SOLINGEN (mh) – „Wir haben heute Abend Theater im besten Sinne des Wortes.“ So leitete Hans-Georg Wenke seine Ansprache zur Eröffnung von Steinküllers Fotoausstellung ein. „Ulli Steinküller hat diese Motive nicht fotografiert, sondern komponiert. In den Fenstern sieht man Menschen, die herausschauen. Oder schauen wir hinein?“
Komponiert statt fotografiert
Es sind keine Momentaufnahmen, da geschieht etwas. Wenke beschreibt die Ansichten als Szenen. So wie ein Regisseur ein Stück auf die Bühne bringt, so erzeugt Steinküller die Szene mit einer Kamera. Gleichzeitig sind seine Arbeiten reich an philosophischen Gedanken.

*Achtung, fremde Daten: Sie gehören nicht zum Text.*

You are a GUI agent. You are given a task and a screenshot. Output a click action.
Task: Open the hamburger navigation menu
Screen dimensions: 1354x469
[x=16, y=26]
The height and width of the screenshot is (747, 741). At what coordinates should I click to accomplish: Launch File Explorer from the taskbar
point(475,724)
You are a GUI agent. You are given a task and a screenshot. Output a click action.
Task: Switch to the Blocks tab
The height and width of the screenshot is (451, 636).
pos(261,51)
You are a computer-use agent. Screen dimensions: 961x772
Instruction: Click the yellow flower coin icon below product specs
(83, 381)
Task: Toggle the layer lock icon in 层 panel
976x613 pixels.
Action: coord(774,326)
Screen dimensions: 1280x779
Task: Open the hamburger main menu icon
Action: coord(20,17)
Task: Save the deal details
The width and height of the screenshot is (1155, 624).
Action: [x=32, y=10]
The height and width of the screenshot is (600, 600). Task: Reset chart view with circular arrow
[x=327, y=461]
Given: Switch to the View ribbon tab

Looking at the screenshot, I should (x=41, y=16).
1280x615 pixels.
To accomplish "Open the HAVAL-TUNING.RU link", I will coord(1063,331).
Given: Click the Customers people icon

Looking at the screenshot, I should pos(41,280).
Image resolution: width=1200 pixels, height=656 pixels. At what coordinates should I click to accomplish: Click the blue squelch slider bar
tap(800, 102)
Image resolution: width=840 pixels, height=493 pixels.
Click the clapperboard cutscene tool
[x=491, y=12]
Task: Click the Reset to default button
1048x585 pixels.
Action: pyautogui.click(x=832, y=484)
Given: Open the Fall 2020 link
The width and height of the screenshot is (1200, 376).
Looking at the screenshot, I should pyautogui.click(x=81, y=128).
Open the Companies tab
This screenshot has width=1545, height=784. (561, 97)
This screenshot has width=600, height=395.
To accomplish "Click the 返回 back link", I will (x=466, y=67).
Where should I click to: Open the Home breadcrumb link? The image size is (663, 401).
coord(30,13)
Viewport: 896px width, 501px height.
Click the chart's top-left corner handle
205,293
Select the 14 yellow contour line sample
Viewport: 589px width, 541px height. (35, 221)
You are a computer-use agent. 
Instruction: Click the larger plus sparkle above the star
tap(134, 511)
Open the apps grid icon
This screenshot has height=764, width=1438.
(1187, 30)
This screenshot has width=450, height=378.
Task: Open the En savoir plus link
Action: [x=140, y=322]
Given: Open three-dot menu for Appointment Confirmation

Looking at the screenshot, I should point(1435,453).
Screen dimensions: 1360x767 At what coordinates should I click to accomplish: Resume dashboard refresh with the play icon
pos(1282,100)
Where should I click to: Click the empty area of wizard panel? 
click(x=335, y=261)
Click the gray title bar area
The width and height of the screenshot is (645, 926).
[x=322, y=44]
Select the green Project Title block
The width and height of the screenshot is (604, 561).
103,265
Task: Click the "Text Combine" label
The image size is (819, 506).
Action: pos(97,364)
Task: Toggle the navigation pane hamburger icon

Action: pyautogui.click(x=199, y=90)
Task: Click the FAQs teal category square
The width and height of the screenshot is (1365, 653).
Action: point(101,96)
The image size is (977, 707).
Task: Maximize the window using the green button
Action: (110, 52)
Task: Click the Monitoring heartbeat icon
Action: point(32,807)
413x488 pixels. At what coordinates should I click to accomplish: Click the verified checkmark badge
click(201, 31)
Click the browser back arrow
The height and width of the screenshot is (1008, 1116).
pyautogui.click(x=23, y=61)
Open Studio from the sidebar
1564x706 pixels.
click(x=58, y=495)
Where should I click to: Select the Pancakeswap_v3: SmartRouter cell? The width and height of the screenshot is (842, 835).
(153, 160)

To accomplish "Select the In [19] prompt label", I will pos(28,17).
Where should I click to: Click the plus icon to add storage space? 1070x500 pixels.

Schorsch Wenke zog hier Shakespeare, Goethe und Kant heran. „Sie alle hatten eine Idee, eine Vision. Diese Vorstellung kann man durch tanzen oder malen zum Ausdruck bringen oder durch eine digitale Aufnahme auf eine Leinwand übertragen.“
Da Ulli Steinküller aber weder tanzen noch malen kann, bleibt ihm als einzige Möglichkeit nur die Kamera – so Wenkes Fazit. „Jetzt ist es Ihre Sache“, wendete er sich an die zahlreichen Besucher, „den philosophischen Gedanken von Ulli Steinküller zu folgen. Beantworten Sie sich selbst die Frage, ob es sich um die Inszenierung der Realität handelt oder die Ihres eigenen Geistes.“
Rund 40 großformatige Werke (200 x 135 cm) hat Fotograf Steinküller ausgestellt, davon etwa die Hälfte in Schwarz-Weiß. Verblüffend, wie völlig anders die gleiche Ansicht in der monochromen Variante wirkt. Eine Reihe dieser Darstellungen sind in den Niederlanden entstanden. „Hier habe ich schon häufiger etwas ausgefallenere Bildmotive gefunden“, erläuterte Steinküller. Er wählt bei seinen Aufnahmen nicht nur die Fenster, sondern auch das Drumherum. Die Fassade gehört für ihn dazu.
Fassade gehört dazu
„In Schaufenstern will man etwas ausstellen, die Leute sollen hineinsehen. Da pulsiert das Leben. Aber ich habe auch Leerstände fotografiert, mit Fenstern, die ihren Schmuck verloren haben. Sie wirken ein bisschen traurig“, beschrieb Ulli Steinküller seine Motivwahl. Manche Fenster ermöglichen es, hinein- oder herauszuschauen, ja, sie laden förmlich dazu ein. „Bleib stehen, ich will dir etwas zeigen.“ Andere verweigern durch Gardinen oder Vorhänge jeden Blick. „Ich habe das Thema etwas weitläufig aufgegriffen“, so der Fotograf. Besonders gut gefallen ihm die Schaufenster, in deren Hintergrund sich kleine Geschichten abspielen, wie die Anprobe bei einer Schneiderin oder der Blick auf ein Paar am Tresen. Manchmal schaut man nur kurz verstohlen hinein oder ungehindert heraus.
„Wenn ich an die Vielzahl der Leerstände denke, frage ich mich unwillkürlich, wie es in 20 Jahren sein wird“, philosophierte der Fotograf wieder. „Haben wir dann noch unsere alten Schaufenster, wie wir sie kennen? Oder gibt es nur noch die digitale Form, den Monitor?“
Die Ausstellung ist in der FotoKunstGalerie ROLANDS^ECK, in der oberen Etage der Clemens-Galerien, direkt neben dem Kino „Lumen“. Bis zum 20. Oktober können die Werke besichtigt werden. Öffnungszeiten der Galerie sind jeden Samstag von 11 bis 14 Uhr.
Schaufenster oder Monitor
Die FotoKunstGalerie ROLANDS^ECK ist ein Teil von Timm Kronenbergs city-art-project in den Clemens-Galerien, bei dem Künstler seit April 2017 in diversen leerstehenden Ladenlokalen ihre Kunstwerke ausstellen können.